通过IE浏览器进入NETGEAR 7000三层交换机WEB管理界面,点击菜单命令“Routing→VLAN”进入“VLAN Routing Wizard”页面(图6),按照屏幕提示输入“VLAN ID”、“IP Address”、“Port”等信息完成VLAN设置。
通过三层交换机的VLAN划分,两个厂区财务科的电脑和行政办公区的所有电脑成功地“聚合”在同一个VLAN中,重复执行相同操作,同样可以设置更多的VLAN,原则上可以将同类科室或经常需要进行数据交换的科室设置为一个VLAN,这样厂区间所有联网电脑既有独立性又联合在一起。既保证了机密信息的安全性,又提高了网络传输效率。

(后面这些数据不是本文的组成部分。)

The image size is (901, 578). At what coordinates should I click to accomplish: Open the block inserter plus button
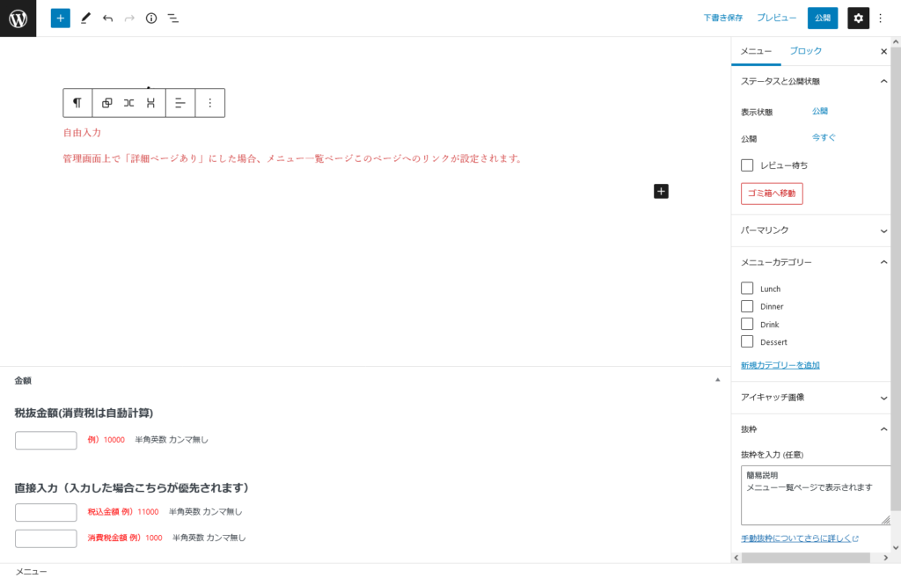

三层交换机VLAN软件设置既可在命令提示符下进行,也可在WEB管理界面下进行,根据交换机品牌型号不同会略有差异,具体请参阅随机附赠的产品说明书。此方案适合计算机数量较多的大中型企业及公安、教育等城域网工程。
●VLAN三层交换机推荐
1.华为Quidway S3928P-EI
参考价格:6000元
华为Quidway S3928P-EI(图7)是华为S3900系列交换机的改进增强型,采用华为公司创新的IRF(Intelligent Resilient Framework,智能弹性架构)技术,将多台分散的设备组成统一的交换矩阵,非常适合作为大中企业及大型城域网的汇聚和接入层交换机使用。Quidway S3928P-EI在VLAN业务控制方面颇有功底,提供基于VLAN的批量ACL下发,可以做扩展访问控制列表,支持对报文的过滤、优先级设置,保障高优先级业务和用户的安全需求。同时支持QinQ技术,可以将用户私网VLAN标签封装在公网VLAN标签中,使报文带着两层VLAN Tag穿越运营商的骨干网络,并且能够针对不同的业务报文,为它封装不同的外层VLAN标签,便于业务分离。
2. CISCO WS-C3560-24TS-S
参考价格:8000元
身为思科企业级三层交换机市场的主力军,CISCO WS-C3560-24TS-S(图8)身手不凡。顾名思义,通过产品名称便可知道它配备了24个以太网端口,除了常见的高级QoS、速率限制、访问控制列表、组播管理和高性能IP路由等功能外,它还支持以太网供电(POE)技术,为企业快速方便地布置POE设备提供了极大方便。CISCO WS-C3560-24TS-S的背板带宽为32Gbps,采用128 MB DRAM,确保数据存储及转发高效快速。内嵌的思科集群管理套件(CMS)让用户利用任何WEB浏览器就可以方便地对VLAN进行设置,同时还可通过WEB浏览器来配置管理多个交换机和排除交换机故障,功能强大、使用简单、性能稳定,值得企业用户采购。
3.H3C S5500-28C-PWR-EI
参考价格:24500元
H3C S5500-28C-PWR-EI(图9)是一款基于IToIP理念设计和开发的智能弹性三层以太网交换机。它采用了创新的IRF技术,在安全可靠、多业务融合、易管理和维护等方面为用户提供了全新的技术特性和解决方案。这款企业级三层交换机为用户提供了10Mbps/100Mbps/1000Mbps/10000Mbps四种传输速率,其背板带宽高达192Gbps,是一般三层交换机背板带宽的3倍,包转发率更是高达95.2Mbps,同样数倍于其它品牌同类产品。H3C S5500-28C-PWR-EI具备强大的QoS管理、VLAN划分等智能网管功能,智能VLAN系统可以通过限制广播域和将冗余信息限制在局部网段上,来提高网络安全性和带宽利用率。